Front to back end. Involved throughout the project process. Gets the job done.
Everyone happy. Fully managed (and often exceeded) expectations.

------
overcast
In a web app, you’re either the frontend or backend developer.

Riiiiiiiiight.

------
stevetrewick
> _As you are about to slice the PNGs..._

You realise that you have failed to communicate _your_ requirements to the
client, failed to do due diligence on the requirements and assets before you
signed the contract and badly mis-scoped the project based on your imagination
of what non domain experts should know about your field of professional
endeavour.

You are likely to be eaten by a grue.

------
k__
Im so happy that I never ever in my front-end career had to implement some
designers PSDs.

The only images I got where mocks with stuff I already implemented but needed
some changes...

On the other hand, I consider myself a software and usability engineer, maybe
giving greater focus to nontechnical aspects of software has safed me from
having to do what a designer tells me to...

------
feverishaaron
Or just ask your designer to work @1x in a vector app like Sketch, and export
PDF vector images for import into the asset catalog (Scale Factor - Vector
Asset).

[http://useyourloaf.com/blog/creating-scaled-images-with-
pdf-...](http://useyourloaf.com/blog/creating-scaled-images-with-pdf-vectors/)

\-- A designer

------
kinj28
For enterprise mobile apps - we are working to address this problem with our
docker like container platform with ready pre-built mobile app with a runtime
to run your cross platform hybrid web. feel free to ping and I will be happy
to share more details.

------
nbevans
Who designs mobile apps by slicing PSD files?
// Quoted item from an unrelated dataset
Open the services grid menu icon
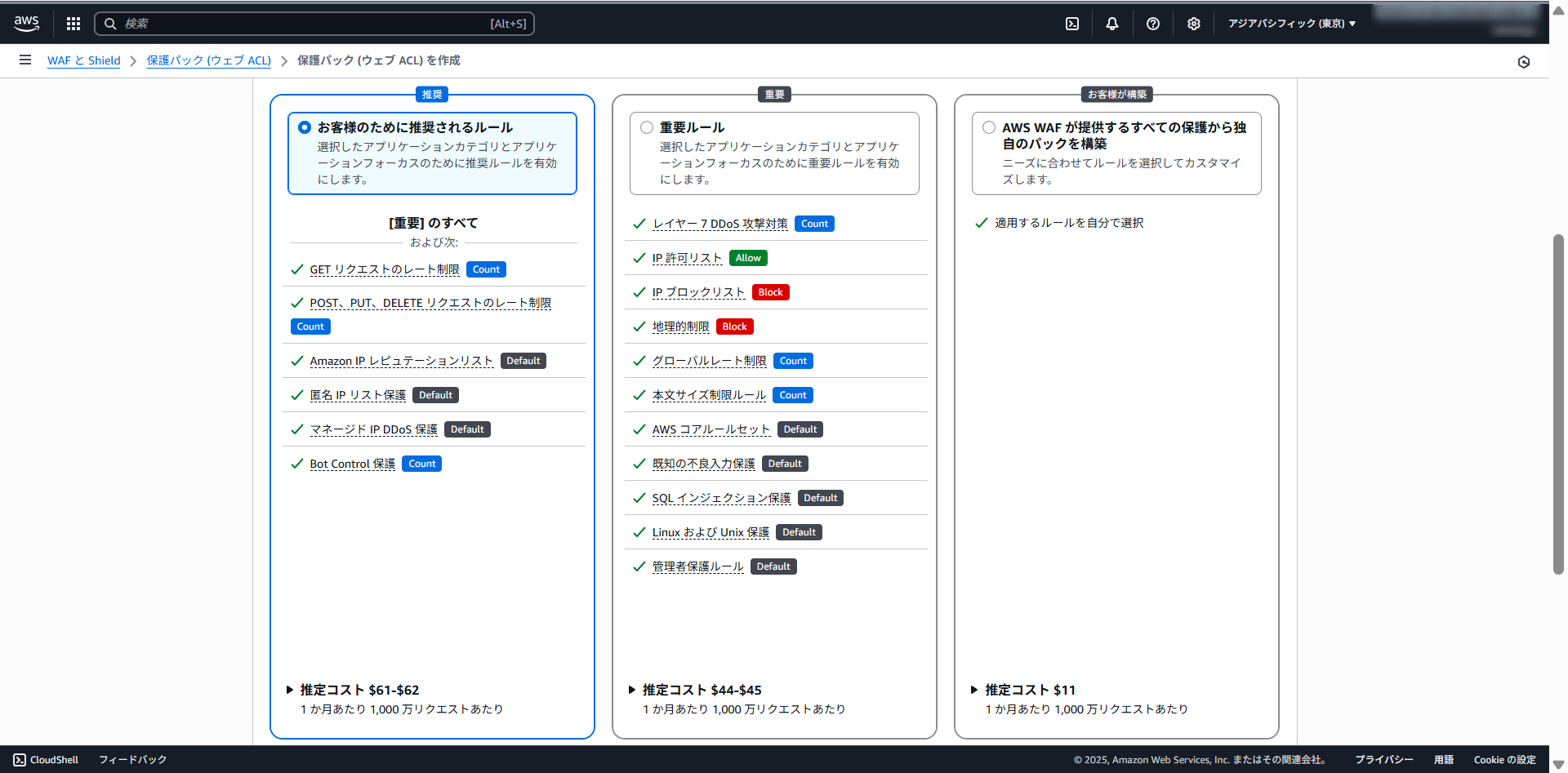 click(x=74, y=24)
Fire the developer who went
along with that idea!

------
ex3ndr
In our project (actor.im) we successfully separated logic (cross-platform!)
and make it work closely with backend team and we cover together all corner
cases. Making UI on top of this is very-very easy.

------
megablast
Pfft, if his biggest problem is the design, he is sitting pretty.

Also the designer should slice up the PSDs, that solves this problem.

------
phatbyte
Most of those design issues could be solved if they used (designer and dev)
Sketch or Paintcode

------
guelo
s/mobile/iphone/

Same issues exist on the other more popular platform but this article is only
about the iPhone so the title is wrong.

------
wiradikusuma
I dont understand why you need to slice PSD like it's Web dev in 1999. Does
iOS/Android not have something like "Bootstrap"?